Tree vigor is an important indicator of tree health and productive balance. Excessive vegetative growth can have a negative effect on fruit quality, yield, and pest control (Greene, 1999; Miller and Tworkoski, 2003). More vigorous tissues can contain higher levels of GA3-like substances (Kato and Ito, 1962; Saure, 2005) that can have a significant impact on tree growth, productivity, and quality. Schumacher et al. (1978) showed that fruit in the most vigorous parts of a tree are more susceptible to bitter pit. Excessive vegetative growth in apple trees can reduce fruit Ca content compared with trees with reduced shoot growth. The total Ca concentration in fruit tissue is usually much less than leaves (Saure, 2005). During early fruit development, vigorous shoots are strong competitors for available Ca (Garman and Mathis, 1956; Greene, 1991; Greene and Lord, 1983; Sharples, 1974; Shear, 1980). Correspondingly, this is also the time when much of the Ca deposition occurs in fruitlets, and excessive vegetative growth during this period may result in less Ca deposition in fruitlets.
Vegetative vigor in apple trees is affected by many separate, but often interacting, factors. These factors can be internal, such as variation in tissue water and carbohydrate balance or differences in plant hormonal balance, or external, such as horticultural management and orchard environment (Rom et al., 1991). Scion cultivar (Atkinson et al., 2003; Cohen and Naor, 2002), rootstock cultivar (Webster, 1995), soil type (Raese, 1995), tree spacing (Bianco et al., 2015), irrigation (Leib et al., 2006), and light quality can all affect shoot vigor.
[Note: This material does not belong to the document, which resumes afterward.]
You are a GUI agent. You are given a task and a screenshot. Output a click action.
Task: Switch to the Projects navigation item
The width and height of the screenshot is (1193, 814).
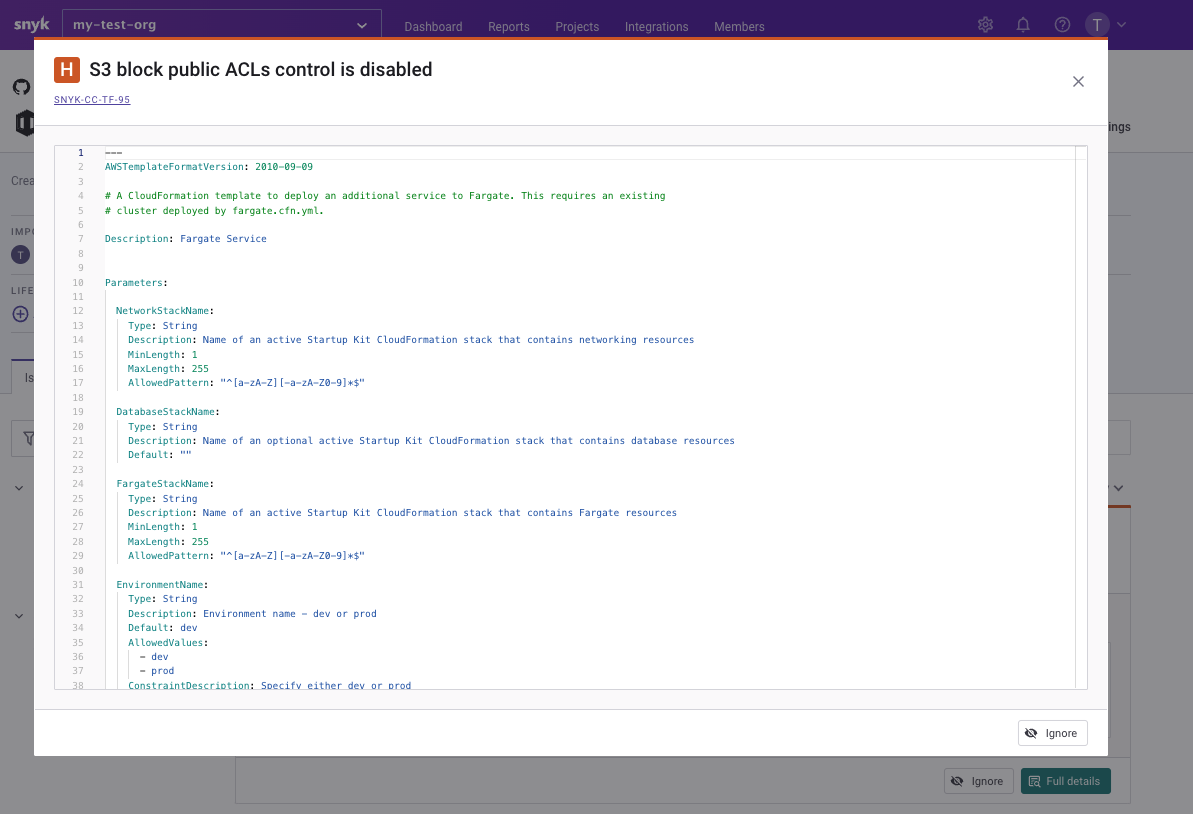point(577,27)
Shoot length can also be manipulated through horticultural management by using plant growth regulators (Evans et al., 1997).
Plant growth regulators that limit shoot length extension are used most often to improve the light environment in the canopy for better fruit color development and quality. P-Ca (Apogee®) is a primary plant bioregulator in pome fruit that inhibits the production of gibberellin (Miller, 2002; Rademacher and Kober, 2003). P-Ca reduces terminal shoot growth by inhibiting 2-oxaglutarate-dependent dioxygenases, which are involved in the formation of growth-specific gibberellins—a group of plant hormones primarily responsible for regulation of shoot elongation in apple trees (Rademacher et al., 2004). Well-timed applications of P-Ca to trees during periods of active shoot growth can significantly inhibit shoot extension. Effective rates for vegetative growth control are typically 63 to 125 mg·L–1, depending on tree vigor. In general, two applications per season are required during early growth immediately after bloom. P-Ca requires about 14 d to slow growth after the first spray application (Cline, 2006).
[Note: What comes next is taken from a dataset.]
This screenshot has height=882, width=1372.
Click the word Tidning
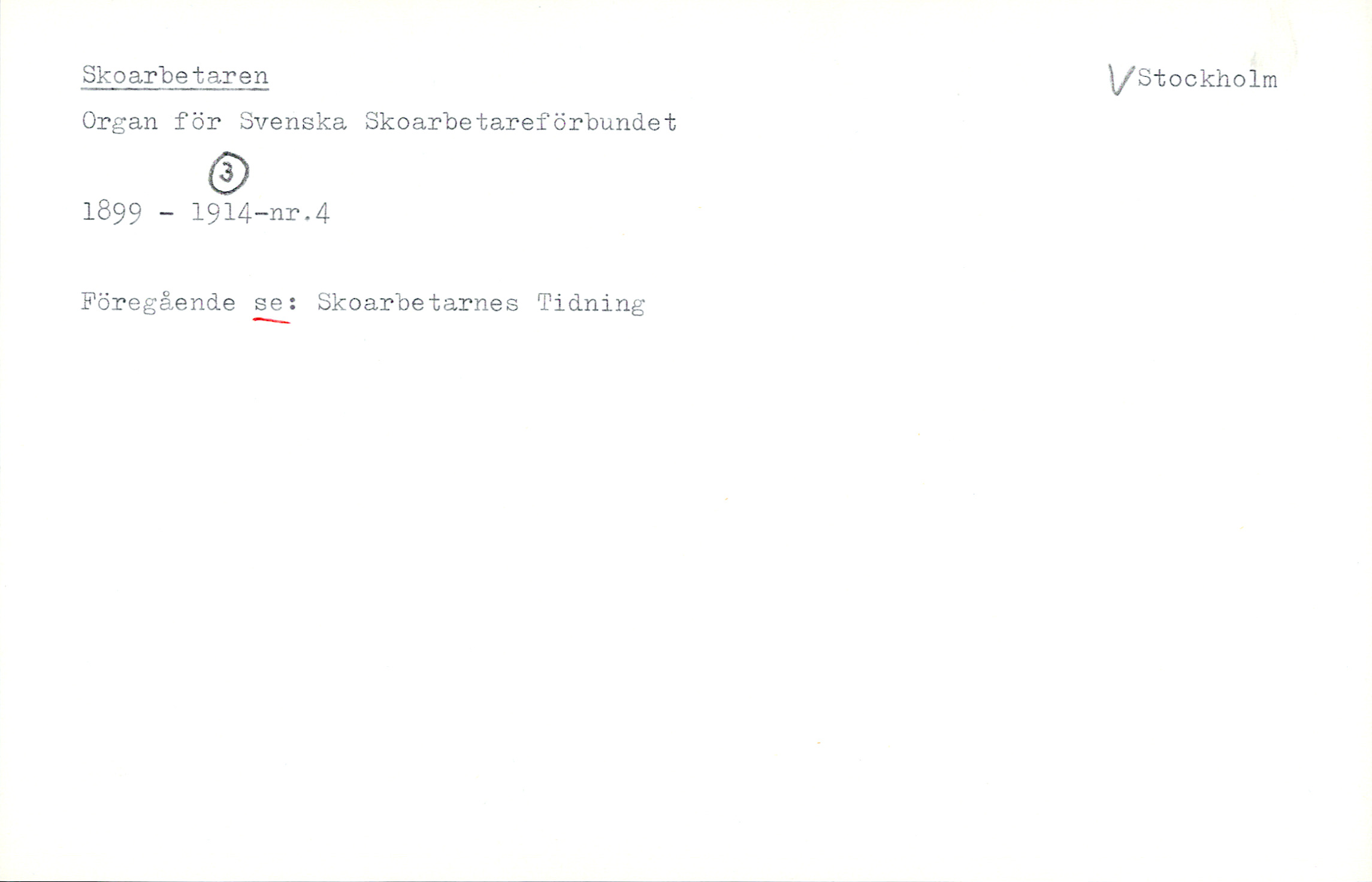591,304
Because shoot vigor has been linked with Ca concentrations in developing fruit, the objective of this study was to determine whether inhibiting shoot length extension via the application of P-Ca or stimulating shoot length extension via the application of GA3 (ProGibb®) decreases or increases bitter pit incidence, respectively. This work will provide a greater understanding of the association between shoot extension and bitter pit incidence in ‘Honeycrisp’ apple.